Discrete Fourier Transform Approximations Based on the Cooley-Tukey Radix-2 Algorithm
D. F. G. Coelho, R. J. Cintra
TL;DR
This work introduces a family of DFT approximations that replace exact Cooley–Tukey twiddle factors with low-complexity, α-scaled rounded values to form tilde{F}_N recursively. It establishes rigorous bounds and convergence results showing tilde{F}_N → F_N in Frobenius norm as α grows, and proves invertibility for all nonzero α via bounds on the approximate twiddle factors. The study also analyzes arithmetic complexity, provides error analyses (recursive Frobenius bounds and Fourier-series-based estimates), and demonstrates practical viability through architecture illustrations and multi-beam-forming applications, along with an estimation-theory framework based on approximate periodograms.

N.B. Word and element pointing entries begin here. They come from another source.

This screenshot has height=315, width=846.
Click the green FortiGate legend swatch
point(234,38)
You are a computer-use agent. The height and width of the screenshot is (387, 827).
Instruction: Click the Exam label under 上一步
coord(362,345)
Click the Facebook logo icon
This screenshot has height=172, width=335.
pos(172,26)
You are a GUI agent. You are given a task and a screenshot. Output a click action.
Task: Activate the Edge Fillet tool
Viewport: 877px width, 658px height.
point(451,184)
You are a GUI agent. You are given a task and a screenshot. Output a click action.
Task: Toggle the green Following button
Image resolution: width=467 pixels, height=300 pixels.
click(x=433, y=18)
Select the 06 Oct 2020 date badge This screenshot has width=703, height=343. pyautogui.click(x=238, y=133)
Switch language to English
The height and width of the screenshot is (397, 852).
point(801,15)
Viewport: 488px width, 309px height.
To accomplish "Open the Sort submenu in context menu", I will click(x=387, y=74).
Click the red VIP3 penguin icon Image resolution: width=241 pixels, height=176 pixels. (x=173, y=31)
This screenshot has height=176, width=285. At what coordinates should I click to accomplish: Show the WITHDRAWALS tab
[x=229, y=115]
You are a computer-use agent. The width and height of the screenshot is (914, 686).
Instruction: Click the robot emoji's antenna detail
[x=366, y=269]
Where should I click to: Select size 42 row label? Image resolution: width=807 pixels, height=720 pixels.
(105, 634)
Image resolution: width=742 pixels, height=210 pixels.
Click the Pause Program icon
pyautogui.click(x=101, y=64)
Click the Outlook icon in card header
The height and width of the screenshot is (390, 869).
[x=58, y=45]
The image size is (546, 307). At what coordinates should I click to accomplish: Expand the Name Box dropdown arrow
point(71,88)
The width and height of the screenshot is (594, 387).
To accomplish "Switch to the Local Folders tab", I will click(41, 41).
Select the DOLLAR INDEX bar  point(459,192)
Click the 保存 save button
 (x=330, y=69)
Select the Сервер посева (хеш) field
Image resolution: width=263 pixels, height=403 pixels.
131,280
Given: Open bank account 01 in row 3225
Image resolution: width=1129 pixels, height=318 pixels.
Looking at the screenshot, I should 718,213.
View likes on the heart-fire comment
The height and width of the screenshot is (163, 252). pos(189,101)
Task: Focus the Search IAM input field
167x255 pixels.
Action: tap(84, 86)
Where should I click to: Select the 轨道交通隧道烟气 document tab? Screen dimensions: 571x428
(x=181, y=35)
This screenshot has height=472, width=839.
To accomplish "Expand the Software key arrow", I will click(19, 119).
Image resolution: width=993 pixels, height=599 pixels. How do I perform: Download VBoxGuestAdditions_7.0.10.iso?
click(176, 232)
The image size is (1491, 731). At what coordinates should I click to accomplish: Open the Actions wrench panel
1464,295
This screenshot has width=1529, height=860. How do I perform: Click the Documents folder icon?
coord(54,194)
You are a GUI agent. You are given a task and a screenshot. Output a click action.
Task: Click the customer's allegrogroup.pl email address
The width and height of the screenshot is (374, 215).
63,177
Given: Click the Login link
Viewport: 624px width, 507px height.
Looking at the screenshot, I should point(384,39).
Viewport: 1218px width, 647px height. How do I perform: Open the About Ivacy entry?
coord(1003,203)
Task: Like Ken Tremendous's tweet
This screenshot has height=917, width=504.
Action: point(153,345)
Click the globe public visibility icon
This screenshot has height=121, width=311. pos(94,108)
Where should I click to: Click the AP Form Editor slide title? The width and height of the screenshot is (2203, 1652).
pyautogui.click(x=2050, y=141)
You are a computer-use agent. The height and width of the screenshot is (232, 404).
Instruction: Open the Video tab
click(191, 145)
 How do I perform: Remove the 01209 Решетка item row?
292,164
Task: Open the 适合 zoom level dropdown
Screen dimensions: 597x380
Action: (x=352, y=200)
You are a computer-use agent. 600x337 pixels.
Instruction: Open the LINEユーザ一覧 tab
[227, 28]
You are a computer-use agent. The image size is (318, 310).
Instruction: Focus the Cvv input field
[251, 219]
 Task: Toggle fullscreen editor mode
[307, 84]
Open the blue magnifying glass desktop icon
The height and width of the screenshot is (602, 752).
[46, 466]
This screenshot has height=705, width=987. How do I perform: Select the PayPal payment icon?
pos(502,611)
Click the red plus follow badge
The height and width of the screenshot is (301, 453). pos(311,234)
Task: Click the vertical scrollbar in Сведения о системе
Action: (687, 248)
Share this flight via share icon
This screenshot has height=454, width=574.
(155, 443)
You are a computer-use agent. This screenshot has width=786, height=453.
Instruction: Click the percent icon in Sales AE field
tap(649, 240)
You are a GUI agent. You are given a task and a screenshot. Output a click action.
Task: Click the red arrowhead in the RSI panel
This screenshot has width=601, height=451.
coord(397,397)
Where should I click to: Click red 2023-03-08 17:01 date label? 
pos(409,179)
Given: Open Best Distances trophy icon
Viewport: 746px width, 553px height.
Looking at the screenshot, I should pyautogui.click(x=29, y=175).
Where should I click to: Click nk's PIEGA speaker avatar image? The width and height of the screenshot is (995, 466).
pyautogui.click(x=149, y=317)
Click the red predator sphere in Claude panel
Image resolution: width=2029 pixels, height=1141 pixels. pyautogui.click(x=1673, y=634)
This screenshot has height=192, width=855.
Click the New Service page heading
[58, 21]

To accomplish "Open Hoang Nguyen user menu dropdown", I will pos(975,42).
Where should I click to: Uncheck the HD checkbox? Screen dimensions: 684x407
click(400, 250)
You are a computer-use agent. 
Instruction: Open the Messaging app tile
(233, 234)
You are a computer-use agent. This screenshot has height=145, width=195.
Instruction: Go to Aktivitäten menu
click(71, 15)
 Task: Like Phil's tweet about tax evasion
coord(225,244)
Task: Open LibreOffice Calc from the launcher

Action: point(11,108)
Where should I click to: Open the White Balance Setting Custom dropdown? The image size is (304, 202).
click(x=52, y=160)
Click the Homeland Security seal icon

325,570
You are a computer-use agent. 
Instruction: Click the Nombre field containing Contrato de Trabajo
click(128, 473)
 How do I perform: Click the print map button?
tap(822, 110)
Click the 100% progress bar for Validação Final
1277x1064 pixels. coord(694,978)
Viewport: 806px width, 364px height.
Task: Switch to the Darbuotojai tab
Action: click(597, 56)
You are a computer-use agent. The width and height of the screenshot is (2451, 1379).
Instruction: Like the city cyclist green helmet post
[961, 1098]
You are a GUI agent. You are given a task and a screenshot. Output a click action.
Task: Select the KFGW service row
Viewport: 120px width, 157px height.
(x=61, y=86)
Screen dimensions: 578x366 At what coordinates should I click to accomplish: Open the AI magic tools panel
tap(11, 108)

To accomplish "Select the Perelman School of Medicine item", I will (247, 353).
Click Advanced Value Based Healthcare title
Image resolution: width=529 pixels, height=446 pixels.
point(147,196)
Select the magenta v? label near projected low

Collectively, the results offer a principled, hardware-friendly approach to near-orthogonal, invertible, low-complexity DFT approximations suitable for waveform analysis and array-processing tasks.
Abstract
This report elaborates on approximations for the discrete Fourier transform by means of replacing the exact Cooley-Tukey algorithm twiddle-factors by low-complexity integers, such as $0, \pm \frac{1}{2}, \pm 1$.